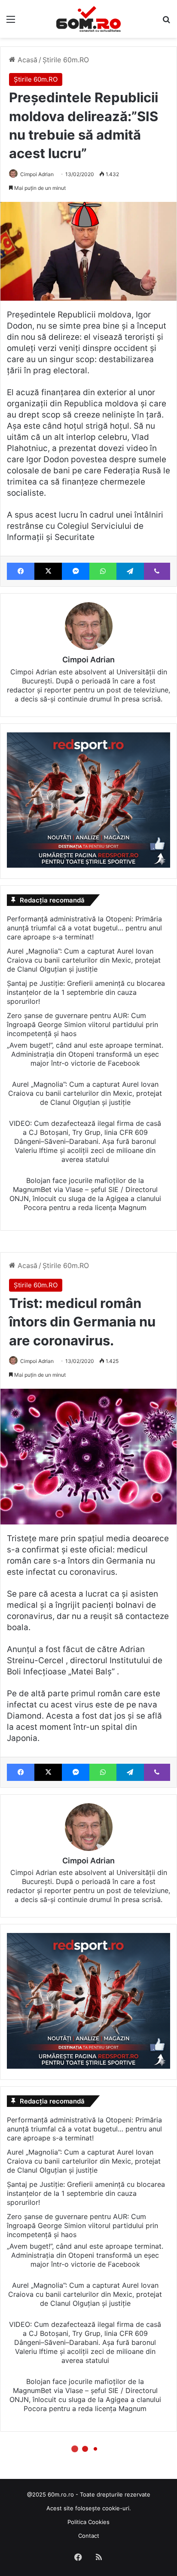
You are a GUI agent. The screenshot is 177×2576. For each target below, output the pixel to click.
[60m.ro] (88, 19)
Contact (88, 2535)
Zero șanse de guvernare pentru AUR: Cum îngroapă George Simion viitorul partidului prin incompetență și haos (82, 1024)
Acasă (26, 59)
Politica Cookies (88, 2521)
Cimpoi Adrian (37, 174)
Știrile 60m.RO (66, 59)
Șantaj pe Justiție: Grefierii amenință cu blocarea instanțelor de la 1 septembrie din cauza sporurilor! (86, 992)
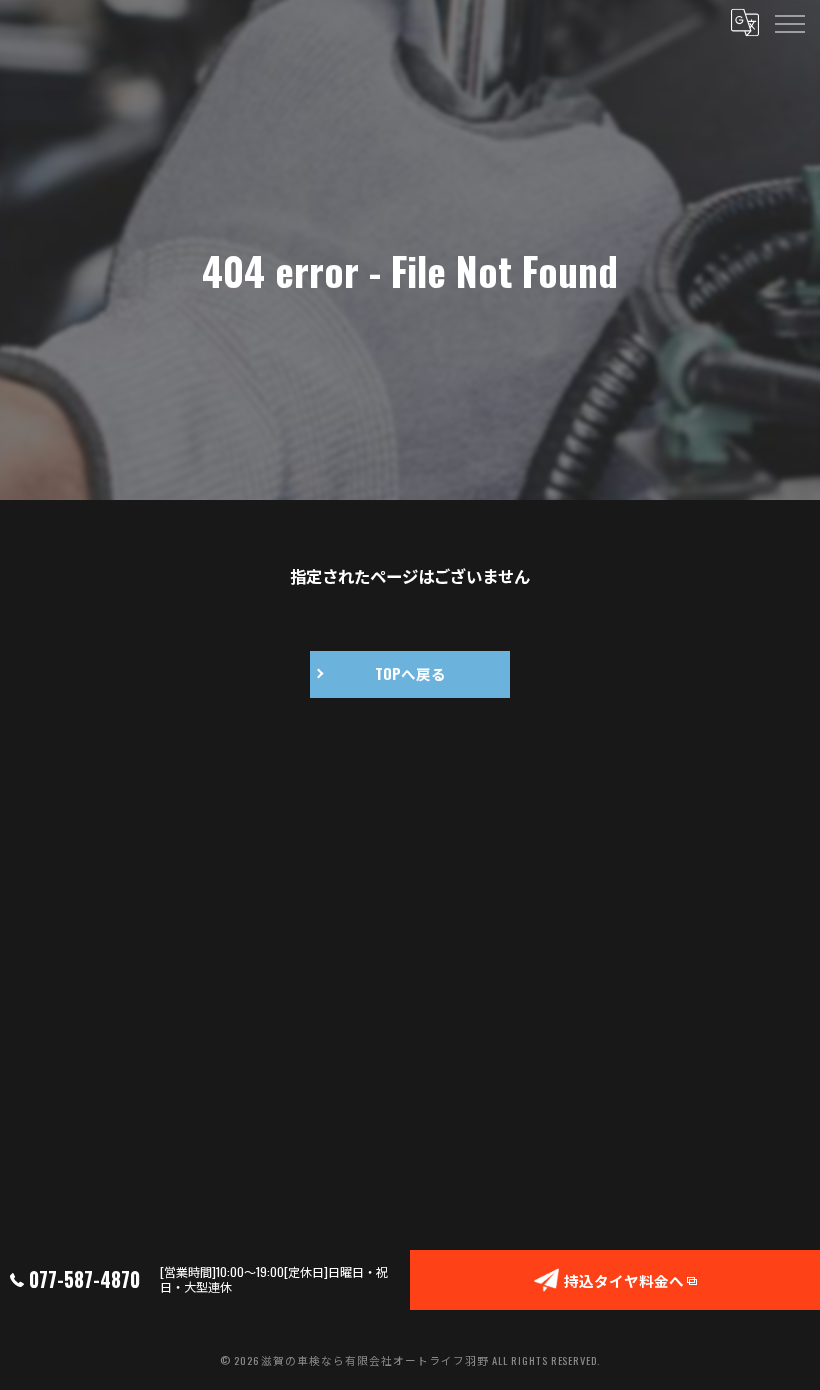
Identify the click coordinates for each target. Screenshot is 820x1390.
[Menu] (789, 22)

---

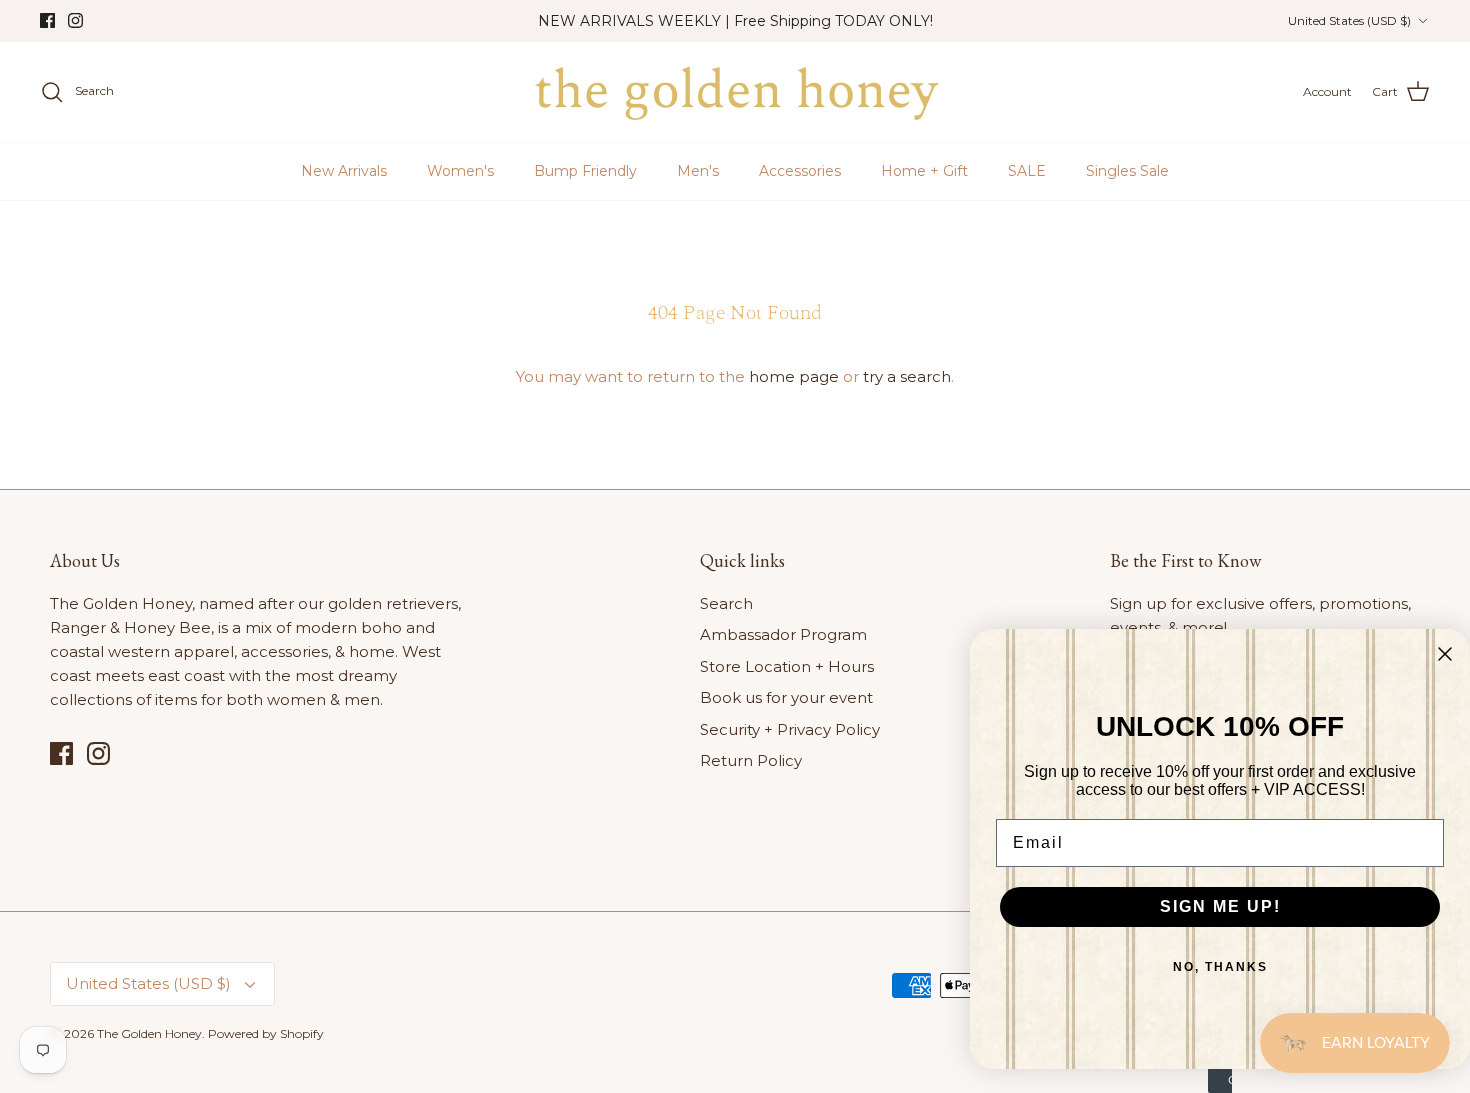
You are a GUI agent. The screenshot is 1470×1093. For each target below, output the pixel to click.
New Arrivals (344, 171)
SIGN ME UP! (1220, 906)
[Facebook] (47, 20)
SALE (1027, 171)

### Activity
Give only the number of lines above that hold the string "each".

### Written answer
3